The likelihood of environmentally motivated migration depends on social, economic, political, and cultural conditions (Bernzen et al., Citation2019). However, the same objective conditions may lead to different migration decisions, as people appraise environmental risks differently. Recent explorations of environmental migration highlight the importance of climate change perceptions and related subjectivities to mobility (Czaika & Reinprecht, Citation2022), including people's views on their own agency, risk tolerance, and personal migration thresholds (Adams & Kay, Citation2019; Wiegel et al., Citation2019). These critical perceptual factors must be accounted for meaningfully to evaluate future mobility decisions (migration and non-migration). In addition to the role of environmental perceptions, more research is needed to understand how the type, extent, and frequency of environmental events may influence mobility decisions.

To begin to address this research gap, this study investigates the effect of extreme environmental events on mobility motives against a selection of key factors influencing migration aspiration. We ask: How does the migration aspiration of people at risk vary based on the type of extreme environmental event they perceive or experience? In response to this question, we conducted an empirical survey and collected qualitative and quantitative data in five villages in the southwest coastal region of Bangladesh. Natural hazards in this region are divided into two main categories, (1) rapid-onset such as storms, cyclones, and floods, and (2) slow-onset such as salinity, riverbank erosion, and siltation. Our analysis shows that the type, severity, and frequency of such environmental events interact with socioeconomic conditions to influence people's future migration motivations.

Data provided:
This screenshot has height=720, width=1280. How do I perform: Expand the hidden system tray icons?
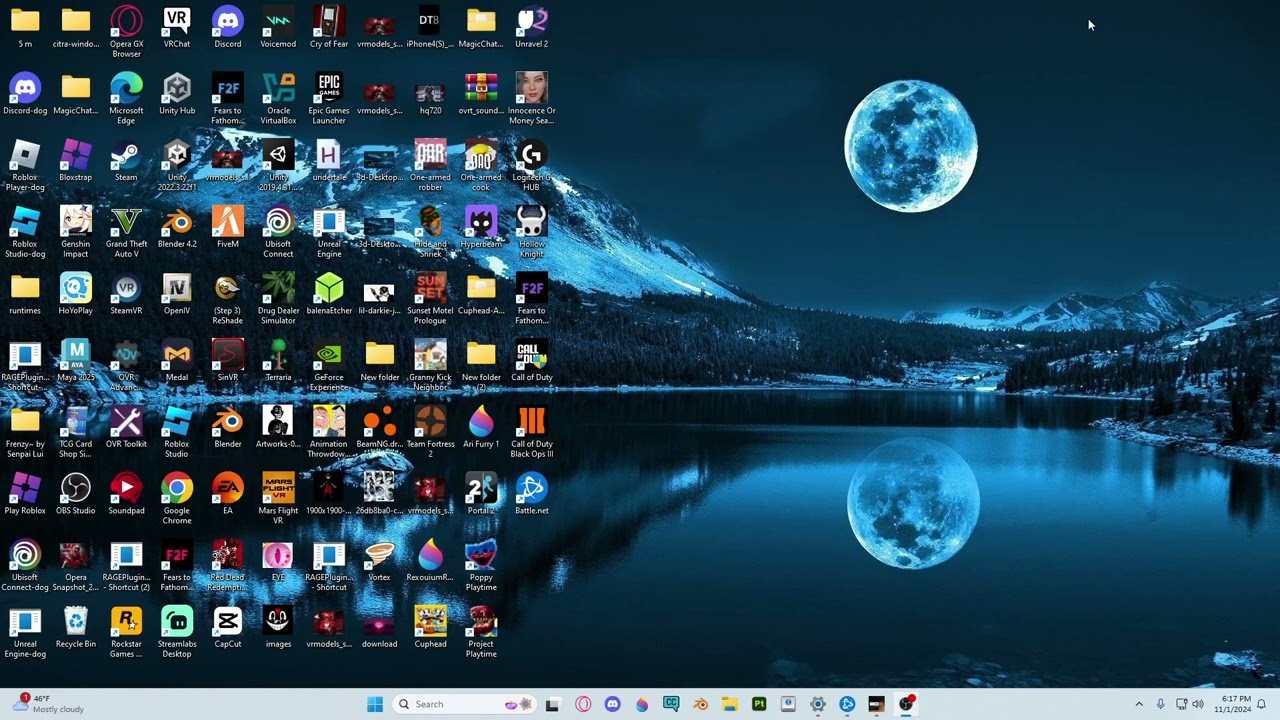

Set tasks:
[A] Reproduce the passage on environmental migration from "To begin to" to "future migration motivations.".
[B] In the passage on environmental migration, where did the researchers collect their survey data?

Replies:
[A]
To begin to address this research gap, this study investigates the effect of extreme environmental events on mobility motives against a selection of key factors influencing migration aspiration. We ask: How does the migration aspiration of people at risk vary based on the type of extreme environmental event they perceive or experience? In response to this question, we conducted an empirical survey and collected qualitative and quantitative data in five villages in the southwest coastal region of Bangladesh. Natural hazards in this region are divided into two main categories, (1) rapid-onset such as storms, cyclones, and floods, and (2) slow-onset such as salinity, riverbank erosion, and siltation. Our analysis shows that the type, severity, and frequency of such environmental events interact with socioeconomic conditions to influence people's future migration motivations.

[B] In five villages in the southwest coastal region of Bangladesh.